■ The request:
In the passage on scholastic teaching, write out everything from "Scholastic teachers shared" down to "a book contains.", substituting "insight" for "wisdom".

## START Document passage

Such criticisms helped fuel the rise of a new mode of instruction that took shape as scholasticism. The scholastic mode of instruction became prevalent in the 12th century. This is the mode we witnessed in the second classroom we imagined earlier. This mode is best represented by such towering figures as Anselm, Thomas Aquinas, Hugh of St. Victor, John of Salisbury, and Bonaventure. These scholastic teachers sought to extract wisdom out of books not so much by their charismatic display and embodiment of virtue, but through dialectical reasoning. The scholastic approach called upon readers to identify propositions, categorize them, resolve contradictions, and draw inferences that would ultimately lead readers to embrace universal and timeless truths. “The method of expounding a text consists in analysis,” wrote Hugh of St. Victor, “Every analysis begins from things which are finite, or defined, and proceeds in the direction of things which are infinite, or undefined.”5

Scholastic teachers shared with their charismatic predecessors a conviction that books can offer wisdom. But they regarded books, other than the Scriptures, as imperfect human artifacts. Yet the wisdom contained in even the best books lay somewhat hidden beneath their imprecise human language, their parochial human opinions, and the murky particulars of human experience in history. A well-trained scholastic reader, equipped with the proper tools of analysis, can cut through a book’s human imperfections, thereby enabling him to extract the timeless wisdom a book contains.

## END Document passage
## START Supplied information

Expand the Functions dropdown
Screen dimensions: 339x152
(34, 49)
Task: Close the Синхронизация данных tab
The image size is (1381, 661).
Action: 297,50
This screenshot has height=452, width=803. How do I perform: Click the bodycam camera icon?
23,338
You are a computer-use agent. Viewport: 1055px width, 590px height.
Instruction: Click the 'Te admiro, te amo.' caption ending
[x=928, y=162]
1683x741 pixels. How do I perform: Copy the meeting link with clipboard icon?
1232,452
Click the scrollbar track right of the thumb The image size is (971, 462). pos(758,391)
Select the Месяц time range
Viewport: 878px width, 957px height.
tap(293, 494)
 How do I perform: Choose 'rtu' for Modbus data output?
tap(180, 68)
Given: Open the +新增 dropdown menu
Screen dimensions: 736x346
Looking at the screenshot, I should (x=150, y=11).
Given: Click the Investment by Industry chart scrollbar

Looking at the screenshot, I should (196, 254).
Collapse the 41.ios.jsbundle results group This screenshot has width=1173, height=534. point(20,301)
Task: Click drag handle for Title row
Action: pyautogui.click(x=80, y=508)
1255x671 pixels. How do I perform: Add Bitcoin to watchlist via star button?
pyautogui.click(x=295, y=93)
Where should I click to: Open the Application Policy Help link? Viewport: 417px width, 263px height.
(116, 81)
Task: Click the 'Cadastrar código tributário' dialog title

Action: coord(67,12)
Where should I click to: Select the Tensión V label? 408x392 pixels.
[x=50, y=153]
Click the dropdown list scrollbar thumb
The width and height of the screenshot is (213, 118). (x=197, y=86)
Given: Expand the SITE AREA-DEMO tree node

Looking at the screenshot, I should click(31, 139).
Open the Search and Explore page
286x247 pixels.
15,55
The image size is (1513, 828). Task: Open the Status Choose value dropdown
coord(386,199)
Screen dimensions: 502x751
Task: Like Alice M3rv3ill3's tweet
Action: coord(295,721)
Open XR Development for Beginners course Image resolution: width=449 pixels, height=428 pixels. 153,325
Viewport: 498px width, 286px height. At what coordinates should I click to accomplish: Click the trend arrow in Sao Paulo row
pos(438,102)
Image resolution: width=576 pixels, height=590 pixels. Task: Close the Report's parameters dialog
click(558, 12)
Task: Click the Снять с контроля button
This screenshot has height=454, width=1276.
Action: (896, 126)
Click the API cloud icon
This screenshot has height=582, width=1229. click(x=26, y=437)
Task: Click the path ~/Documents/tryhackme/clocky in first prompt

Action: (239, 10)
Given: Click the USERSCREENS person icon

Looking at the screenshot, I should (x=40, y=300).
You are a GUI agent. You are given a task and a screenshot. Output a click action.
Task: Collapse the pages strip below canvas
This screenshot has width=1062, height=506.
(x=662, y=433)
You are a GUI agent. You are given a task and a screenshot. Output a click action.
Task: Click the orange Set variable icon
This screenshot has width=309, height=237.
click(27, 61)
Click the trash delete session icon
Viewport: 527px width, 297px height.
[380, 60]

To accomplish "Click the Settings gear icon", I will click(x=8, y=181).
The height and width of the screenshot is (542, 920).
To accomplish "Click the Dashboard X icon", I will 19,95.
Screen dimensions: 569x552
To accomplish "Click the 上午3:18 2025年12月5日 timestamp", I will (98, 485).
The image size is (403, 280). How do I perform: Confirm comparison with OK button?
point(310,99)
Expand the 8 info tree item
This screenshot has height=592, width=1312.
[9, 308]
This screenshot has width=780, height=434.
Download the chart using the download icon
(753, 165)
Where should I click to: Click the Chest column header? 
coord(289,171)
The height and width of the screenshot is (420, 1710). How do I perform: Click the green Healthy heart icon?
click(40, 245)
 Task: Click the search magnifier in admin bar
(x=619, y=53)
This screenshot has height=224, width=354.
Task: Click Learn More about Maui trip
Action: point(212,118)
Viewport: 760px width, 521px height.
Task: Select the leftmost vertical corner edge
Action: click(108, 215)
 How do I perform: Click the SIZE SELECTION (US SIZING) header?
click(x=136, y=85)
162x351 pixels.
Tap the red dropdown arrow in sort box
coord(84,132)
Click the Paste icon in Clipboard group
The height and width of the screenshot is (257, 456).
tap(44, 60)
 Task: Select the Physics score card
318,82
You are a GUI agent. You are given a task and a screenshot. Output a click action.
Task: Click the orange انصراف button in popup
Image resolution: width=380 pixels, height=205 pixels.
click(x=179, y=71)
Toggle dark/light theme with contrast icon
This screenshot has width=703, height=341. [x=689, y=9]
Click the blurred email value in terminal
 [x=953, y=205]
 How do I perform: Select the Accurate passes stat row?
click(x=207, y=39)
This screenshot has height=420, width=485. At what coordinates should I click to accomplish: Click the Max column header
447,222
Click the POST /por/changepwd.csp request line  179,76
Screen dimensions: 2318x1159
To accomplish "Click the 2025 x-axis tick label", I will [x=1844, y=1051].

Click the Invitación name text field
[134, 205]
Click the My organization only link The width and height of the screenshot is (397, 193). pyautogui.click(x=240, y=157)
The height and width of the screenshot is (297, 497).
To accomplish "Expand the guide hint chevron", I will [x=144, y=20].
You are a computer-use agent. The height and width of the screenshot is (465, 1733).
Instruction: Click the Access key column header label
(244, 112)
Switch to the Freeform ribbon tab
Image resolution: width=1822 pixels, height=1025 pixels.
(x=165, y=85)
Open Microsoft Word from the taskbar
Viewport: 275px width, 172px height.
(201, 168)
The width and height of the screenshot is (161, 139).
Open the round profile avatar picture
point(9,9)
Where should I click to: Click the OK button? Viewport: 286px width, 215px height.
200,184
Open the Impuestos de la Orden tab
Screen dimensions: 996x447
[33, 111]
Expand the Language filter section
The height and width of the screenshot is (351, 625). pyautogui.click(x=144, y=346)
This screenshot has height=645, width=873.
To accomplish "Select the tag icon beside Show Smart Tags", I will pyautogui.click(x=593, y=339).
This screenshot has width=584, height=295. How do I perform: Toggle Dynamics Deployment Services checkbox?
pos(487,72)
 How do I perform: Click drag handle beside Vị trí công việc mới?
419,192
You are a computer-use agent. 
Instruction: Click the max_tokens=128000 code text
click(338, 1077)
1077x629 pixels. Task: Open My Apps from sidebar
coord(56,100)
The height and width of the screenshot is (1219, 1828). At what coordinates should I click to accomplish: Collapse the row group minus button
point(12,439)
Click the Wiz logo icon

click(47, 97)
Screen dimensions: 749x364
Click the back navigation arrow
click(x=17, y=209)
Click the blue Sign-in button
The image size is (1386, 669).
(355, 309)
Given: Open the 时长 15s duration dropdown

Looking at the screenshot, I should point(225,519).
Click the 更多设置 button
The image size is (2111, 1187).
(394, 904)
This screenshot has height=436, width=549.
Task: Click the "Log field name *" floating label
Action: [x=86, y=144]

## END Supplied information

■ Result:
Scholastic teachers shared with their charismatic predecessors a conviction that books can offer insight. But they regarded books, other than the Scriptures, as imperfect human artifacts. Yet the insight contained in even the best books lay somewhat hidden beneath their imprecise human language, their parochial human opinions, and the murky particulars of human experience in history. A well-trained scholastic reader, equipped with the proper tools of analysis, can cut through a book’s human imperfections, thereby enabling him to extract the timeless insight a book contains.